Raised in an era when women's options were limited, she explained, "My mother would tell me, 'Girls aren't supposed to be good in math,' or 'Girls aren't supposed to read a map.' So, guess what? I'm not good in math and I can't read a map! When I went to college, women really didn't have a lot of choices. You were a secretary, a teacher or a nurse. So I got a teaching degree, but I never wanted to teach."

Married to a military man, Diane became accustomed to uprooting, taking various jobs along the way, but never really thinking about having a status. When her husband left the Air Force for a position with Westinghouse, as part of his employment package, Diane was offered a job. Starting as operations manager on the manufacturing floor, over the course of 20 years, she climbed the ladder of success.

Through work, Diane met her current husband, Phil, a former naval officer and widower. Although she continued with Westinghouse for five years after their marriage, her heart was leading in a new direction: She wanted to write a book about women's choices.

Inspired by a friend who was leaving corporate America, Diane made a bold and deliberate choice-but first she had to muster the courage. "You work so hard to get where you are, and you don't want to give it up, because your status is your business card," she said. She wrote her resignation letter and turned it in eight months later.
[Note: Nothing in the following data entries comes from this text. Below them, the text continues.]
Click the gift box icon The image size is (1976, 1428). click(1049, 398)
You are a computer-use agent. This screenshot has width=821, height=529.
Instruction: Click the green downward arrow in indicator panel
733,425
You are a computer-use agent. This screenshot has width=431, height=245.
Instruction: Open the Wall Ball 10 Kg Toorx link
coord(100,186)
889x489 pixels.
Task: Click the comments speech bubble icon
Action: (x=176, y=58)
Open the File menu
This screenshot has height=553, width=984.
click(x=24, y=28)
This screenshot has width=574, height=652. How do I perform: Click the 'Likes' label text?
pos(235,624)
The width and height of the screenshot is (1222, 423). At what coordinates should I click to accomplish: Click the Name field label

For the next three years, Diane worked steadily on the book, Women's Choices, Women's Lives. She interviewed over 100 women of all ages, ultimately narrowing the field to 30. "The book isn't about me; it's about them-about the choices they made based on many different circumstances," she said.

While Diane says there is no instruction manual for life, the book includes questions and work pages throughout that the reader can use to examine her own paradigms and identify decision-making roadblocks. "You're always going to come to a fork in the road. That's where people get paralyzed. Stuck in the hallway in between, you're afraid to open the new door, but you can't go back," said Diane.

"I was 45 years old before I knew I had a choice," she continued, offering this advice: "Don't make choices based on the paradigms you grew up with. There comes a point in life when you have to say, 'These aren't working for me anymore.' It's really okay to change them and make a different choice."